O Homem por Trás do Nome: José Muzzilo

Pouco se sabe sobre a vida pessoal de José Muzzilo. Seu sobrenome sugere origem italiana, provavelmente ligado à grande leva de imigrantes que chegaram ao Paraná entre o final do século XIX e as primeiras décadas do século XX — muitos deles atraídos pelas oportunidades agrícolas e urbanas em uma Curitiba em expansão.

Ao contrário de Guilherme Weiss, que encomendou um palacete de 800 m², José Muzzilo sonhava com algo mais contido: uma casa de 120 metros quadrados, de um único pavimento, em um terreno na recém-urbanizada Alameda Augusto Stellfeld — rua que hoje homenageia um dos mais importantes prefeitos da história de Curitiba, responsável por avanços urbanísticos significativos na década de 1930.

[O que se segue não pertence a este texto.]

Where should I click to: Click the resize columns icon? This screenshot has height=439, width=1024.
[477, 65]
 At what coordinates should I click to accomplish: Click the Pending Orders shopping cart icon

O fato de ter contratado o escritório Gastão Chaves & Cia., um dos mais prestigiados da cidade, revela que José, embora não abastado, valorizava a qualidade técnica e estética, mesmo em uma moradia modesta. Ele não queria apenas um abrigo: queria uma casa com identidade.


O Projeto: Simplicidade com Distinção

Datado de 1º de dezembro de 1922, o projeto arquitetônico foi assinado por Eduardo Fernando Chaves, projetista do escritório Gastão Chaves & Cia. Embora menor em escala, o projeto demonstra o mesmo cuidado com a composição espacial e a linguagem formal que caracterizava as obras maiores do escritório.

Características principais:

  • Um único pavimento, típico das residências de classe média da época;
  • Área total de 120 m², distribuída de forma funcional: provavelmente com sala de estar, dois ou três quartos, cozinha, área de serviço e banheiro — uma planta racional, pensada para a vida prática;
  • Construção em alvenaria de tijolos, garantindo solidez e durabilidade, mesmo em uma edificação de pequeno porte;
  • Fachada frontal com traços ecléticos suaves: molduras de janelas, platibanda decorativa, talvez um pequeno alpendre ou varanda — elementos que, embora discretos, conferiam distinção ao conjunto.

O projeto foi apresentado em uma única prancha, contendo:

  • Planta do pavimento térreo;
  • Corte longitudinal;
  • Fachada frontal.

Esse documento, hoje preservado em microfilme digitalizado no Arquivo Público Municipal de Curitiba, é um testemunho valioso da produção arquitetônica voltada à habitação popular e intermediária na Curitiba dos anos 1920.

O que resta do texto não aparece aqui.